▸ **TASK GOAL**: Starting at the top of the records and ending with the line that contains "Task: Click on", render each line as a row of a Markdown table with columns Row and Line, leaving out blank lines.

BEGIN ENTRIES SHOWN

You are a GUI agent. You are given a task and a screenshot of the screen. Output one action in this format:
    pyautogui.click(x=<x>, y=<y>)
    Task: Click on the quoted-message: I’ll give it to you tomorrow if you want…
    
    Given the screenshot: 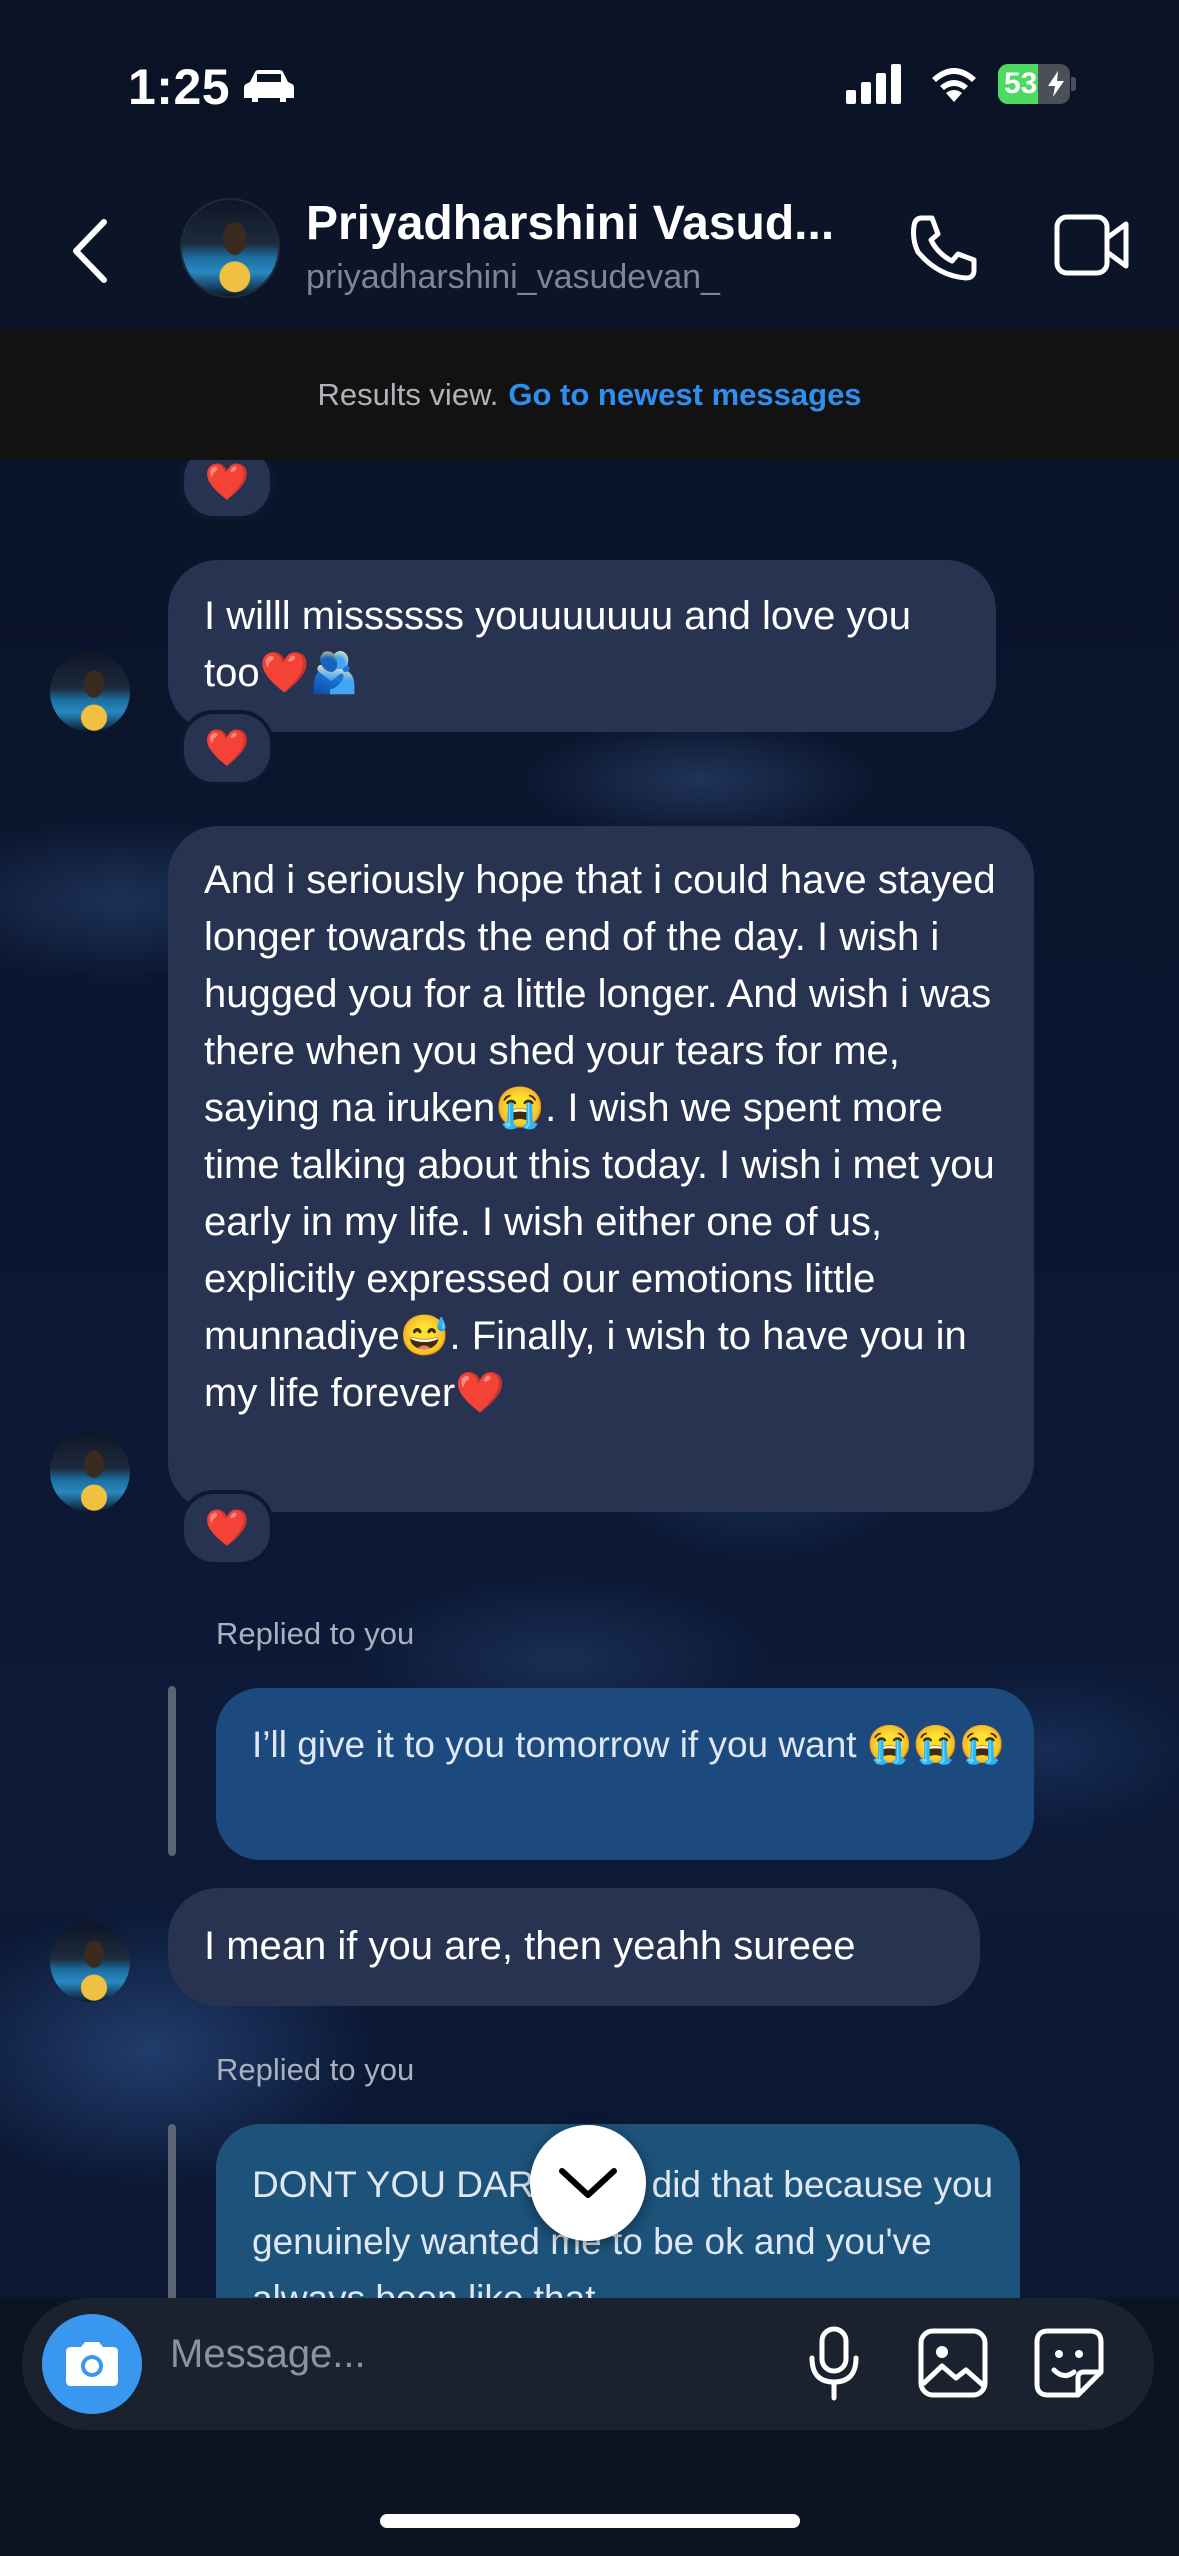 What is the action you would take?
    pyautogui.click(x=625, y=1774)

END ENTRIES SHOWN

▸ **TASK ANSWER**:
| Row | Line |
|---|---|
| 1 | You are a GUI agent. You are given a task and a screenshot of the screen. Output one action in this format: |
| 2 |     pyautogui.click(x=<x>, y=<y>) |
| 3 |     Task: Click on the quoted-message: I’ll give it to you tomorrow if you want… |